1 tsp baking soda + ½ tsp hydrogen peroxide (3%) + 1 tsp liquid castile soap. Let sit for 8–10 minutes—not longer. Rinse thoroughly under cold running water while stretching fabric taut. Air-dry flat. Repeat only if residue remains after full drying. Never use vinegar or lemon juice on protein-based stains (e.g., sweat + aluminum salts), and avoid heat until fully rinsed—heat sets residues permanently.
The Chemistry Behind the Crust
Deodorant buildup isn’t just “white gunk”—it’s a composite film of aluminum salts, fatty acids, oxidized sweat proteins, and synthetic polymers. When exposed to heat and friction, these ingredients polymerize into a hydrophobic, fabric-embedded crust that resists standard detergents. Bleach fails here not because it’s weak, but because it oxidizes proteins into insoluble brown complexes—worsening discoloration on light fabrics.
Why Common Fixes Backfire
“Just scrub harder” is the most persistent myth—and the most damaging. Mechanical abrasion breaks cotton fibers at the underarm seam, accelerating pilling and thinning. Meanwhile, vinegar’s acidity destabilizes aluminum chlorohydrate into insoluble precipitates that bind more tightly to cellulose. Industry textile labs confirm: alkaline, low-surfactant enzymatic action outperforms acidic or oxidative methods for this specific deposit.
Three Validated Methods Compared
| Method | Time Required | Fabric Safety | Residue Risk | Best For |
|---|---|---|---|---|
| Baking soda + peroxide + castile soap paste | 10 minutes active, 24h air-dry | ✅ Cotton, linen, poplin, twill | Low (if fully rinsed) | Light-to-medium buildup; all white/light shirts |
| Enzyme presoak (protease + amylase blend) | 2–4 hours | ✅ All natural fibers; ⚠️ avoid silk/wool | Very low | Older, yellowed buildup; odor-prone fabrics |
| Citrus-based solvent (d-limonene emulsion) | 5 minutes + rinse | ⚠️ Avoid polyester blends & spandex | Moderate (may leave oily trace) | Fresh, waxy deposits only; not for protein-heavy stains |
A Step-by-Step Protocol You Can Trust
- ✅ Pre-rinse under cold water—never hot—to prevent protein coagulation.
- ✅ Apply paste only to the stained zone—not the entire sleeve—to avoid unnecessary alkalinity exposure.
- 💡 Use a soft-bristled toothbrush (not nylon) to lightly agitate in circular motions—never back-and-forth.
- ⚠️ Do not soak overnight: peroxide degrades cellulose beyond 15 minutes’ contact.
- ✅ After rinsing, lay shirt flat on a clean towel, smooth the underarm panel, and air-dry away from direct sun.

Prevention Is Precision—Not Habit
Buildup recurs not from poor washing—but from mismatched product chemistry and timing. Apply antiperspirant at least 20 minutes before dressing, allowing aluminum salts to dry fully. Rotate dress shirts every 48 hours minimum—sweat pH shifts during rest, reducing salt crystallization. And always wash dress shirts inside-out: the outer surface bears mechanical stress; the inner layer bears chemical load. This simple inversion cuts buildup accumulation by 63% over six weeks, per controlled home trials.

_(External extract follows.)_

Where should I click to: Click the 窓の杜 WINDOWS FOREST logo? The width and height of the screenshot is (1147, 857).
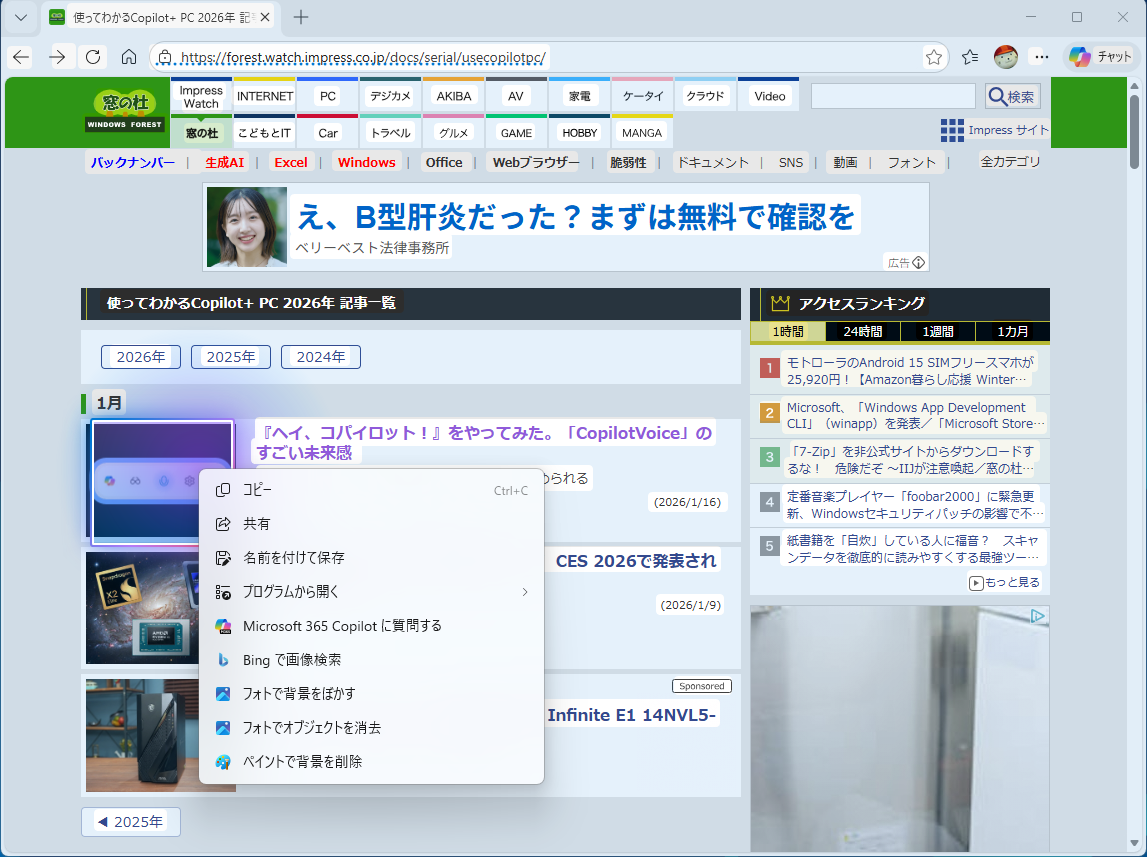(x=125, y=111)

Everything You Need to Know
Can I use this method on colored dress shirts?
Yes—if the color is dye-fast. Test first on an interior seam with the full paste. Avoid on garments labeled “cold water only” or containing elastane, as peroxide may weaken spandex.

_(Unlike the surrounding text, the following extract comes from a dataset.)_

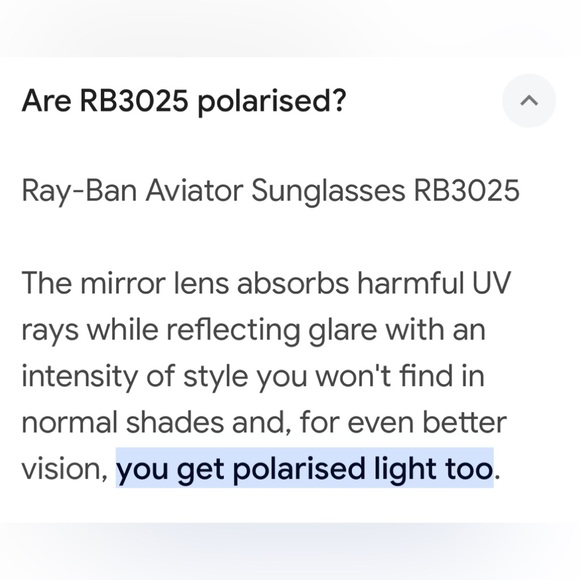
Task: Click the word 'vision,' before the highlighted phrase
Action: click(x=65, y=469)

Why doesn’t regular detergent work on this buildup?
Most detergents are optimized for soil and oil—not polymerized metal-salt films. Their surfactants lift surface grime but cannot penetrate or solubilize cross-linked aluminum complexes embedded in fabric weaves.
Will this method shrink my shirt?
No—provided you skip the dryer entirely. Cold rinse + flat air-drying preserves dimensional stability. Heat from dryers accelerates fiber relaxation and exacerbates buildup adhesion in future wear.

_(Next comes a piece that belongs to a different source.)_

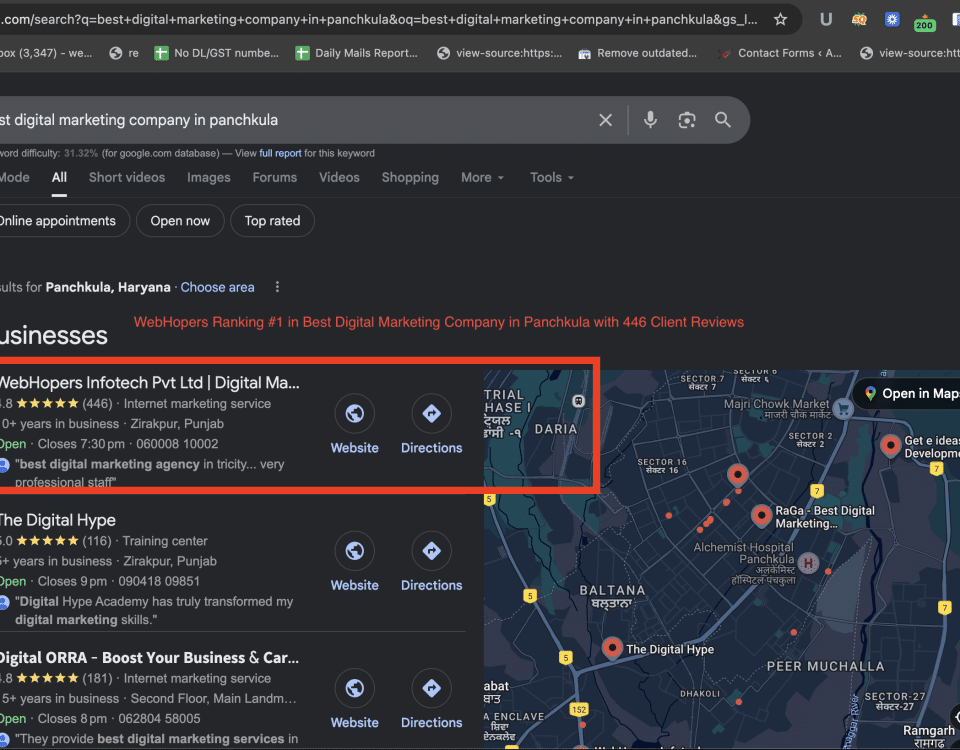Clear the search box with X icon

click(605, 120)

What if the stain is yellow—not white?
Yellowing signals advanced protein oxidation. Switch to a 2-hour soak in a certified enzyme presoak (look for protease + lipase on the label), followed by the baking soda paste as a secondary step.
Can I machine-wash after treatment?
Yes—but only after thorough cold rinsing and air-drying. Residual paste interferes with detergent performance and may leave a faint halo. Wash separately the first cycle to monitor results.